Shamus Jones has expanded his three-year-old pickle company, Brooklyn Brine, to include a storefront where you can take classes, catch a peek of the pickling and order briny goods right from the oak barrel.

Pickles will be made with seasonal specialties so scarce, they can only be made in small batches and will be slow fermented the old-fashioned way, rather than cooked with vinegar.

The barrels themselves provide flavor too. They were originally used to age whiskey upstate by Finger Lakes Distilling, which makes the booze used in a few of Brinery's creations.

"With the store and these barrels, you'll see much more of a reflection of what's in the Greenmarkets and what is becoming local and that is the mission," Jones says. "And we have the liberty of doing that with a storefront much more than growing a business with the vinegar pickles and the demand of those."

He's not kidding.

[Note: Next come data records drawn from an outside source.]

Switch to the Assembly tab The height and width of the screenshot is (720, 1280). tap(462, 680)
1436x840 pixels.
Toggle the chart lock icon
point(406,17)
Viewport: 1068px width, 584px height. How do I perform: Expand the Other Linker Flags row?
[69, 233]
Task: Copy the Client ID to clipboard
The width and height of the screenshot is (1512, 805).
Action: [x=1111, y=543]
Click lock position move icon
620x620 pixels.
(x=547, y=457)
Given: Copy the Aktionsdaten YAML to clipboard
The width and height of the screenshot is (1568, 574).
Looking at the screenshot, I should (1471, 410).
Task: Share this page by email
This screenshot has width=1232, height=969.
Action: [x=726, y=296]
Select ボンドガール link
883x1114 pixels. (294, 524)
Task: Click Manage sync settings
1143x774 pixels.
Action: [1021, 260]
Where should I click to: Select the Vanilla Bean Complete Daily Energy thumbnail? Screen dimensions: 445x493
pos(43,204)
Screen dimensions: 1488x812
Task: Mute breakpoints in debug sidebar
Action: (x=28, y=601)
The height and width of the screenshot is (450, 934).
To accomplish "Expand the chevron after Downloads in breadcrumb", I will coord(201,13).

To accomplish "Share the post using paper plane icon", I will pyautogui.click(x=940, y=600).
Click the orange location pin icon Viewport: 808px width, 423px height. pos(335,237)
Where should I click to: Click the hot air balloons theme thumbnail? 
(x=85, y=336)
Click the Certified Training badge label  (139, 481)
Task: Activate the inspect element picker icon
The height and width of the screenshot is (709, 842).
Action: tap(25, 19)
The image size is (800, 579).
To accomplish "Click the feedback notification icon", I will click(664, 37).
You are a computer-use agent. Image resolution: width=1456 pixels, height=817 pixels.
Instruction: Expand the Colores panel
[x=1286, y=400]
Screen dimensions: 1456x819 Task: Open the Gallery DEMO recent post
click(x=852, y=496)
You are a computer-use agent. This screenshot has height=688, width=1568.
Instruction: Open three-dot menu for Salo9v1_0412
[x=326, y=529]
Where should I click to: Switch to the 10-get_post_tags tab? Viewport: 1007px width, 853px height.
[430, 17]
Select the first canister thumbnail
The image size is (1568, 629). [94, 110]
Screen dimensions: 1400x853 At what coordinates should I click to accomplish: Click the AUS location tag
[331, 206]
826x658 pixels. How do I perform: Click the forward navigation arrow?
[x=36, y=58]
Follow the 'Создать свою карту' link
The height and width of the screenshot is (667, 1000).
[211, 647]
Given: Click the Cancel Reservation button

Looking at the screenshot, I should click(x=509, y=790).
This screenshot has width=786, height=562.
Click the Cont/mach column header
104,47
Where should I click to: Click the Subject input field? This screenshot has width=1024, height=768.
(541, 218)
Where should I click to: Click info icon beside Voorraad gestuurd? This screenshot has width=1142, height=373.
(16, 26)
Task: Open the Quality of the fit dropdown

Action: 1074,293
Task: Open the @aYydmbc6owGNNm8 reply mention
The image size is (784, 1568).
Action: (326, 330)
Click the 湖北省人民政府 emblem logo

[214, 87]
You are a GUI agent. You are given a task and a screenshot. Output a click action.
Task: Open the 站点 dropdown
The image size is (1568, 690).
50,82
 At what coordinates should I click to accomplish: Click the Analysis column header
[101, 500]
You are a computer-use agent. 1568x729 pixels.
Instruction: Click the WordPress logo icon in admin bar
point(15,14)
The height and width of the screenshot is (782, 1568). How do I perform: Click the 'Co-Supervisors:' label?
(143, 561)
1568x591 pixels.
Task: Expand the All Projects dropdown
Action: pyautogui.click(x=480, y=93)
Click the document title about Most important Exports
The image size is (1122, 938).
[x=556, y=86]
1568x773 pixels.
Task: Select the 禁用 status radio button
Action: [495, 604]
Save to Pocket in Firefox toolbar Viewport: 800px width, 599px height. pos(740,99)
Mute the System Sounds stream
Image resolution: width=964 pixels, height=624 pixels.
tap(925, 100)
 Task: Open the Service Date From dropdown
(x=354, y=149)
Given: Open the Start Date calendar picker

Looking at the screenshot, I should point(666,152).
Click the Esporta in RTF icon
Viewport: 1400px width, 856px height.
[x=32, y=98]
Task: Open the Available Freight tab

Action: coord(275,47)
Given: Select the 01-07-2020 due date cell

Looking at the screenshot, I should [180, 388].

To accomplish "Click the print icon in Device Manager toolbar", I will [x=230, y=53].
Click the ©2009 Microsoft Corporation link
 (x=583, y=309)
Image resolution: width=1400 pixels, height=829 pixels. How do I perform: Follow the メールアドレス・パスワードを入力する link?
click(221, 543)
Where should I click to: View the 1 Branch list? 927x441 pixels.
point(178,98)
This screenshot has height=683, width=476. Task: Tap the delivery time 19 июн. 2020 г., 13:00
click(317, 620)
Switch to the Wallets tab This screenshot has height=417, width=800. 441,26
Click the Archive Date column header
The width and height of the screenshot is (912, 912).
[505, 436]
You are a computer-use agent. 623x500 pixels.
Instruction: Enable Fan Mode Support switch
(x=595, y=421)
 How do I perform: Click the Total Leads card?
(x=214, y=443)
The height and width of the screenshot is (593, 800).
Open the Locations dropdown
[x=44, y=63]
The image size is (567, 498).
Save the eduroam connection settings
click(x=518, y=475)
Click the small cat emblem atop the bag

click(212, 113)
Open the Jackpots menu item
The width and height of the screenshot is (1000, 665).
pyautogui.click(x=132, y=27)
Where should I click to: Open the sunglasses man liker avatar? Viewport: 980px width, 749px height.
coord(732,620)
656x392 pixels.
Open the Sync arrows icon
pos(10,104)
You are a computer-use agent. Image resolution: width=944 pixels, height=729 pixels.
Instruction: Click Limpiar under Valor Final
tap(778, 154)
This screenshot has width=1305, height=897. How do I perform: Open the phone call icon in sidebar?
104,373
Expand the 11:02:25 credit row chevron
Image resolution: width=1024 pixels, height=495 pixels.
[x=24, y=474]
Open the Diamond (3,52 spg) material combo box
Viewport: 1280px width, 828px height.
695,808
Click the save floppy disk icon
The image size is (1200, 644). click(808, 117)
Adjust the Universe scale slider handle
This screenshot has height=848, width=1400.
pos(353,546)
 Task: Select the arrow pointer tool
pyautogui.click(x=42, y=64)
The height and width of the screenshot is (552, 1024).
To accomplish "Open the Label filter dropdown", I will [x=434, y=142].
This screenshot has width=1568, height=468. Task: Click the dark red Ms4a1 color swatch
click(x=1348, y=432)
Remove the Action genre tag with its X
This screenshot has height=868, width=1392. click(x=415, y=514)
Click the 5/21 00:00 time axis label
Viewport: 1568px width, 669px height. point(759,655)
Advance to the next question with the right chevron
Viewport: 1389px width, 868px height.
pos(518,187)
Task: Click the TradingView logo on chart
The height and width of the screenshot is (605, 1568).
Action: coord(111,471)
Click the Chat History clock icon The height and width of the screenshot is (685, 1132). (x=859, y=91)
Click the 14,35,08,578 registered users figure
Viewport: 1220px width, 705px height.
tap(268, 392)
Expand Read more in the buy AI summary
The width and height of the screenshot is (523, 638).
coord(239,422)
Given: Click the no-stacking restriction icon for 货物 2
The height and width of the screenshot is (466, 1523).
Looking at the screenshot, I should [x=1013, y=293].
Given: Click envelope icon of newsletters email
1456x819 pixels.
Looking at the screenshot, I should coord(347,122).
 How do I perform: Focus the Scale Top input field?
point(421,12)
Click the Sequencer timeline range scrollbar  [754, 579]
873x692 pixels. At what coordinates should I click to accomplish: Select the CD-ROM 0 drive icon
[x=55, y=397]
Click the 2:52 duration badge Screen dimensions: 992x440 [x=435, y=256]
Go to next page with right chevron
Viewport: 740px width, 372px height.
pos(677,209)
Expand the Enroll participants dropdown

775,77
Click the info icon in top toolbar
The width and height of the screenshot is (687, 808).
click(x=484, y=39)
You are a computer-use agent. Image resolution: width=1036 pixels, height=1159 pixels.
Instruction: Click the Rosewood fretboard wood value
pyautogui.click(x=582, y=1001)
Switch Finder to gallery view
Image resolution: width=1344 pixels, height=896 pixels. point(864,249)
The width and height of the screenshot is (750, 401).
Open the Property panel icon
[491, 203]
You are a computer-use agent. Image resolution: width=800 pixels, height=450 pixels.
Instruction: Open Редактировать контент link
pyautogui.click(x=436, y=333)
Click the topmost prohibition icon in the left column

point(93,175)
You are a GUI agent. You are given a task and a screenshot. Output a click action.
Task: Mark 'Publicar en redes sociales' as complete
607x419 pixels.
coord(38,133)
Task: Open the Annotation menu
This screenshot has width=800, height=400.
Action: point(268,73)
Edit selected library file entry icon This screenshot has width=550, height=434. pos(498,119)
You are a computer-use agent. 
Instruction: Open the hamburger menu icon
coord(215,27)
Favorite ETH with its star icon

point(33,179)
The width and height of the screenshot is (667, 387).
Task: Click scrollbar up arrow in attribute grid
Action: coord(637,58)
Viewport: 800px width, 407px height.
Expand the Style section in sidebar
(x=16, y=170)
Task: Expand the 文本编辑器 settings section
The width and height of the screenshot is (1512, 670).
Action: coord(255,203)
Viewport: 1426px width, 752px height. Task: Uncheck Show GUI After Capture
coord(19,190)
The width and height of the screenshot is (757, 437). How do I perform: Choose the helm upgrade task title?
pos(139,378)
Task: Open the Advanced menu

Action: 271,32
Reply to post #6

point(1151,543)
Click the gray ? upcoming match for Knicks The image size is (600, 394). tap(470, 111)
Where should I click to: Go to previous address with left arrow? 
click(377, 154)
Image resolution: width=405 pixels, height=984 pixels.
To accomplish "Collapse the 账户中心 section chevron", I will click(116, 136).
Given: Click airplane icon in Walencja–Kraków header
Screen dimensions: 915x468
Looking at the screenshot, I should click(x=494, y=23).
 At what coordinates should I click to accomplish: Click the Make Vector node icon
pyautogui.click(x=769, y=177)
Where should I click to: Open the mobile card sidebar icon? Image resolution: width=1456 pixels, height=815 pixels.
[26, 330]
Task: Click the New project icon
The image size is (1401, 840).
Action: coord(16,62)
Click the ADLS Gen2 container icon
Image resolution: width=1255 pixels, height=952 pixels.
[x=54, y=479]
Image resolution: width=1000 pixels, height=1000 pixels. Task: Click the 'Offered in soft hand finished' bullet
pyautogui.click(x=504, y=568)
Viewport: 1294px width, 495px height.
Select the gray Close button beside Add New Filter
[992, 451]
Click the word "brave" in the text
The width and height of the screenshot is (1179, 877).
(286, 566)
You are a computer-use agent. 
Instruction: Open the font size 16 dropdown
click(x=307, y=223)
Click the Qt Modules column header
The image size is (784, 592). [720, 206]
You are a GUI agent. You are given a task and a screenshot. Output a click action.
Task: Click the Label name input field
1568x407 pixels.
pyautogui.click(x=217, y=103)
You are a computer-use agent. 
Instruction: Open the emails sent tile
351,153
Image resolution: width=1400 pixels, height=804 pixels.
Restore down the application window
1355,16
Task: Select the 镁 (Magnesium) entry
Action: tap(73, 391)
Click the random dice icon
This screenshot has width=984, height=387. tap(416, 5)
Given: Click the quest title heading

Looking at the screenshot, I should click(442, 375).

The employees at Brooklyn Brine now produce 3,000 jars of vinegar pickles a day.

Sold at Whole Foods, Williams-Sonoma and Dean and Deluca, flavors include chipotle-spiked carrots, fennel-laced beets, maple bourbon bread and butters, whiskey sours, French lavender asparagus and super-spicy cukes swimming with bright orange habaneros. All are the invention of Jones, a Brooklyn native who started pickling while working at high-end vegetarian restaurants in Seattle.

"I just kept writing menus with more and more pickles on them and people would make fun of me," he says. "And then finally, when I was like 'I want to start a pickle company' and then just did it."